GNNs surpass transformers in tumor medical image segmentation.
Authors
Affiliations (8)
Affiliations (8)
- International Research Center for Biological Sciences, Ministry of Science and Technology, Shanghai Ocean University, Shanghai, China.
- National Aquatic Animal Pathogen Collection Center, Shanghai Ocean University, Shanghai, China.
- Aquatic Animal Genetics and Breeding Center, Shanghai Ocean University, Shanghai, China.
- International Research Center for Biological Sciences, Ministry of Science and Technology, Shanghai Ocean University, Shanghai, China. [email protected].
- National Aquatic Animal Pathogen Collection Center, Shanghai Ocean University, Shanghai, China. [email protected].
- Aquatic Animal Genetics and Breeding Center, Shanghai Ocean University, Shanghai, China. [email protected].
- The First Affiliated Hospital of Chengdu Medical College, Chengdu, China.

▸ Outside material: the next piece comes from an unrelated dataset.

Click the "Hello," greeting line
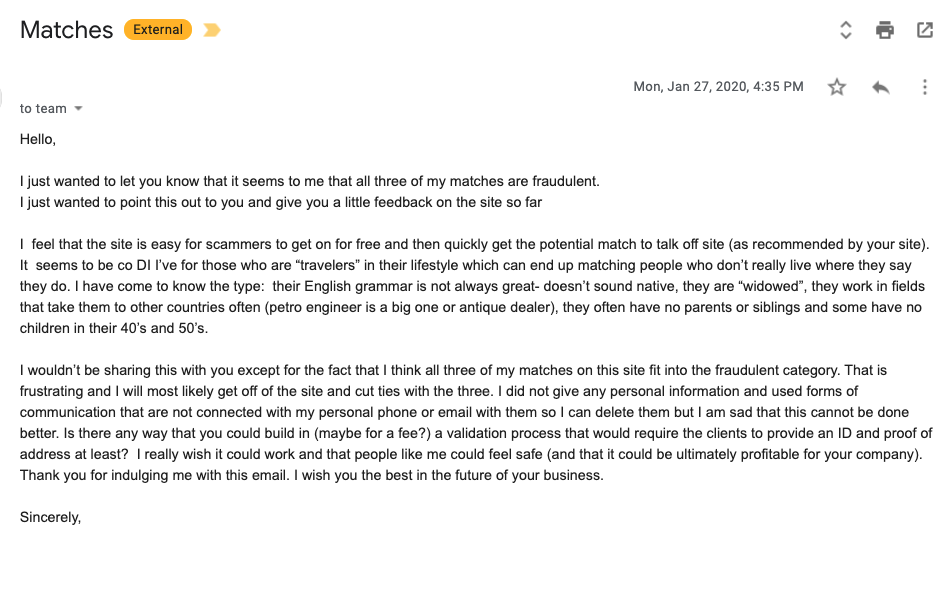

- Institute of Information and Education Technology, Shanghai Ocean University, Shanghai, China.
Abstract
To assess the suitability of Transformer-based architectures for medical image segmentation and investigate the potential advantages of Graph Neural Networks (GNNs) in this domain. We analyze the limitations of the Transformer, which models medical images as sequences of image patches, limiting its flexibility in capturing complex and irregular tumor structures. To address it, we propose U-GNN, a pure GNN-based U-shaped architecture designed for medical image segmentation. U-GNN retains the U-Net-inspired inductive bias while leveraging GNNs' topological modeling capabilities. The architecture consists of Vision GNN blocks stacked into a U-shaped structure. Additionally, we introduce the concept of multi-order similarity and propose a zero-computation-cost approach to incorporate higher-order similarity in graph construction. Each Vision GNN block segments the image into patch nodes, constructs multi-order similarity graphs, and aggregates node features via multi-order node information aggregation. Experimental evaluations on multi-organ and cardiac segmentation datasets demonstrate that U-GNN significantly outperforms existing CNN- and Transformer-based models. U-GNN achieves a 6% improvement in Dice Similarity Coefficient (DSC) and an 18% reduction in Hausdorff Distance (HD) compared to state-of-the-art methods. The source code will be released upon paper acceptance.